## Source document
16. It was submitted that the observations of Hon’ble Supreme Court was based upon the fund created for VRS by the corporation whereby it was observed that if employee are permitted to withdraw from VRS at a later stage, the calculations of the corporation would fail. Contrary to the scheme in Madhya Pradesh State Road Transportation Corporation (supra) wherein the fund was yet to be created, BSNL had an approved budget allocation. Therefore, the learned Tribunal failed to appreciate the fundamental difference in VRS introduced by BSNL and MPSRTC. BSNL’s VRS was introduced with objective of optimizing and right-sizing of human resources with an approved budget for payment of ex-gratia on VRS and preponed pensionary liability.
17. Petitioner further submitted that VRS by BSNL stands on a different footing vis-a-vis the VRS introduced by other entities like MPSRTC or State Bank of Patiala. For State Bank of Patiala, the scheme was introduced for downsizing and increasing profitability, the creation of fund was dependent on number of applications received. It was submitted that BSNL vide letter dated December 26, 2019, in an arbitrary and unilateral manner, passed a single order disposing of multiple applications by respective employees who sought withdrawal from VRS. The petitioner was due to superannuate on March 31, 2028, so his request for withdrawal ought to have been accepted by Competent Authority in an independent manner, especially when the request for withdrawal was made on December 17, 2019 much prior to its acceptance by the Competent Authority on January 13, 2020. It was submitted that the learned Tribunal failed to examine all the above relevant facts and passed the impugned order on 27.01.2020 erroneously and is ex-facie illegal which ought to have been examined by the Tribunal.

## Material shown
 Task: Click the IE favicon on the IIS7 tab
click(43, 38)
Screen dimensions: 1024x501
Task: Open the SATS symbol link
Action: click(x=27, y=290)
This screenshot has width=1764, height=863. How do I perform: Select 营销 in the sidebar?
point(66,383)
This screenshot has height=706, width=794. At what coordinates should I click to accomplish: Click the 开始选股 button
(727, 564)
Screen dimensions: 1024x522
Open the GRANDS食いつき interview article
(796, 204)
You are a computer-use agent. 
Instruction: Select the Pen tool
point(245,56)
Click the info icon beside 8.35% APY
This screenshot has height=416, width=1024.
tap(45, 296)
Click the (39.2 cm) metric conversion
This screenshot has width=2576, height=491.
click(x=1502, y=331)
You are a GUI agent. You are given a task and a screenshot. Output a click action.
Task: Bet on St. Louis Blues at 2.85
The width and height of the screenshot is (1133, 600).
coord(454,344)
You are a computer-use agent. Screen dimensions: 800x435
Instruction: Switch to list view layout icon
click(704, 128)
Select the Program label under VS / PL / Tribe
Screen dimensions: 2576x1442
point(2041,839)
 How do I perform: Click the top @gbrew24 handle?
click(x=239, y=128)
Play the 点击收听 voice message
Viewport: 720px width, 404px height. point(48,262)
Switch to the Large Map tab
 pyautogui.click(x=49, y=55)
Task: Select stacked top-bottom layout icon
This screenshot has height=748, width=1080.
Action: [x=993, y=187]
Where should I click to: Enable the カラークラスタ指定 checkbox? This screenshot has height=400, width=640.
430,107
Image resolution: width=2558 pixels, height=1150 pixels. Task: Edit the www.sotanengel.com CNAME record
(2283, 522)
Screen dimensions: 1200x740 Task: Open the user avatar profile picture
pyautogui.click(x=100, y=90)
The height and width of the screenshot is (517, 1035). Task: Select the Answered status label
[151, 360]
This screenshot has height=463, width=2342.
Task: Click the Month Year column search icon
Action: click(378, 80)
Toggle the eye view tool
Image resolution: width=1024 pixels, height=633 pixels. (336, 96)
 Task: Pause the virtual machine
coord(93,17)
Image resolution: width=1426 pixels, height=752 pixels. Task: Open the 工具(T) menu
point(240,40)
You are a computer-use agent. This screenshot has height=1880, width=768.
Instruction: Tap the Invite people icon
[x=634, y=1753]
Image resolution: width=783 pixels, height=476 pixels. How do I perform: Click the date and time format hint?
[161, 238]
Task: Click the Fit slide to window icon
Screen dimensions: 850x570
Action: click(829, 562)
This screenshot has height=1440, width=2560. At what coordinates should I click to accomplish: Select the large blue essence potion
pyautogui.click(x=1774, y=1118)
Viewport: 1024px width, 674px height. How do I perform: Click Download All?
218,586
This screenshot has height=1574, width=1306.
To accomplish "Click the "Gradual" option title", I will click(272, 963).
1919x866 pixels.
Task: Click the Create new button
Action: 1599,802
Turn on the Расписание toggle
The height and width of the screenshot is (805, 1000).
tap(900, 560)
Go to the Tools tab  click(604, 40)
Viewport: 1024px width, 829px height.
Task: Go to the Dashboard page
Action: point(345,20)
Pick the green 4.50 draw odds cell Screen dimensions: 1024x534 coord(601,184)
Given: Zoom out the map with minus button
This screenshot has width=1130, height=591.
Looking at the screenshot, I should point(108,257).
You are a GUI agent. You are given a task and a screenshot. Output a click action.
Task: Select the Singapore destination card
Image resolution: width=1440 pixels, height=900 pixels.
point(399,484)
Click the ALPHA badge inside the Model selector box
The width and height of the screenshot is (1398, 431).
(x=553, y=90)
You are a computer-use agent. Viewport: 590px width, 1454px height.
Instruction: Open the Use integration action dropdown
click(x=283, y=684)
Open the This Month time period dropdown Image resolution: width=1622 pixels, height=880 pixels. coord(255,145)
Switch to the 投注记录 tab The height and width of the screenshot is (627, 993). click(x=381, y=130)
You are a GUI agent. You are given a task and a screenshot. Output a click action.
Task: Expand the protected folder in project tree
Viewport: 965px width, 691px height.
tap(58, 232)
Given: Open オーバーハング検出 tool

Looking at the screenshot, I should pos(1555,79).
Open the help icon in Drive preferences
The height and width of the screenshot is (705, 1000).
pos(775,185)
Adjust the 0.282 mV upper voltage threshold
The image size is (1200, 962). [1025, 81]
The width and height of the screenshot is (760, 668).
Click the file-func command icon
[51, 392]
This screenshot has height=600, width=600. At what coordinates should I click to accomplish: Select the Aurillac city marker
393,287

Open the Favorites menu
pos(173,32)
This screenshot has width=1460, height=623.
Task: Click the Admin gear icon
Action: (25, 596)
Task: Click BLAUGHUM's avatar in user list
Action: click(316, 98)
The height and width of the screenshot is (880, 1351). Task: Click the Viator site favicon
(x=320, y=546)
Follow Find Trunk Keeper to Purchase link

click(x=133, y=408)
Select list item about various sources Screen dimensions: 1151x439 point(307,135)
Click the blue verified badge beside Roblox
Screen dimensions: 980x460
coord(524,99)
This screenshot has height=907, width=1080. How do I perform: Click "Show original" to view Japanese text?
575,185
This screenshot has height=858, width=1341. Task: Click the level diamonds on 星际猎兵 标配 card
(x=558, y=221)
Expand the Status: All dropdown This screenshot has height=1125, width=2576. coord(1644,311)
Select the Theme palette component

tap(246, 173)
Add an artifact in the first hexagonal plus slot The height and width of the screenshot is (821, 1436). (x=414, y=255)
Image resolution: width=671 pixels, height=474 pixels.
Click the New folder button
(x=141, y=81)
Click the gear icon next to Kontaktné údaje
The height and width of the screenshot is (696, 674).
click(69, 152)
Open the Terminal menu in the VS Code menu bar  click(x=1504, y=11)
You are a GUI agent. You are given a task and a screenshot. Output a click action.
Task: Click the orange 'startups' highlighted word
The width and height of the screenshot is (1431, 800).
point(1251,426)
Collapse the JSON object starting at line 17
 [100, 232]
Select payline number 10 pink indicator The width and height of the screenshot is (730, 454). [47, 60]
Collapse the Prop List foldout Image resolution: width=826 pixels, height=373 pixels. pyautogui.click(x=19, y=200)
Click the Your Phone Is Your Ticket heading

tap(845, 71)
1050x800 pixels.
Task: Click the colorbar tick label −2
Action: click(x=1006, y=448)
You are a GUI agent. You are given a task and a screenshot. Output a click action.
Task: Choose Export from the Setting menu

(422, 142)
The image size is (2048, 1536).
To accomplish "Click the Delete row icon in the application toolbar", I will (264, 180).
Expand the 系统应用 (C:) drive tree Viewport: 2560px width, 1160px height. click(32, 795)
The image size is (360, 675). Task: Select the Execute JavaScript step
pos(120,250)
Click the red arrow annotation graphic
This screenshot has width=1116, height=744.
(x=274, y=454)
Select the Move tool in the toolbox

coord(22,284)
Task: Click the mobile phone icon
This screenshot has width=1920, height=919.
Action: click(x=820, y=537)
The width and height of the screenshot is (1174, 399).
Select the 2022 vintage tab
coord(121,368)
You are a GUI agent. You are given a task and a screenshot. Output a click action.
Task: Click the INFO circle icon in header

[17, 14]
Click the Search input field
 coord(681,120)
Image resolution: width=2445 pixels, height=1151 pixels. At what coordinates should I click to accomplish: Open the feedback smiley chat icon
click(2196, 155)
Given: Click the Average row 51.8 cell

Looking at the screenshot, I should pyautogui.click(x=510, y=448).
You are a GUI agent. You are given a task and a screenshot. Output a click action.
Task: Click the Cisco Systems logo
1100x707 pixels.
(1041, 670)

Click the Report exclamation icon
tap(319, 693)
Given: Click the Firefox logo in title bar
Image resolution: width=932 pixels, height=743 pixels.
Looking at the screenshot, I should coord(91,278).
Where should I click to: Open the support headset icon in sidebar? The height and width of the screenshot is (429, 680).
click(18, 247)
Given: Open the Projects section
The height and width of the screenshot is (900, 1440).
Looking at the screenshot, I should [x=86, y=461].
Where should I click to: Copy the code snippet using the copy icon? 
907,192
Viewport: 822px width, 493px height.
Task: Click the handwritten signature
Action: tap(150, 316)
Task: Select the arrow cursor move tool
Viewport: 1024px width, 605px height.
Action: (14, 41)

## Stated task
From the passage on BSNL's voluntary retirement scheme, reproduce the section that begins at the words "16. It was submitted" and stops after "preponed pensionary liability.", changing "approved budget" to "sanctioned budget" wherever it appears.

## Written answer
16. It was submitted that the observations of Hon’ble Supreme Court was based upon the fund created for VRS by the corporation whereby it was observed that if employee are permitted to withdraw from VRS at a later stage, the calculations of the corporation would fail. Contrary to the scheme in Madhya Pradesh State Road Transportation Corporation (supra) wherein the fund was yet to be created, BSNL had an sanctioned budget allocation. Therefore, the learned Tribunal failed to appreciate the fundamental difference in VRS introduced by BSNL and MPSRTC. BSNL’s VRS was introduced with objective of optimizing and right-sizing of human resources with an sanctioned budget for payment of ex-gratia on VRS and preponed pensionary liability.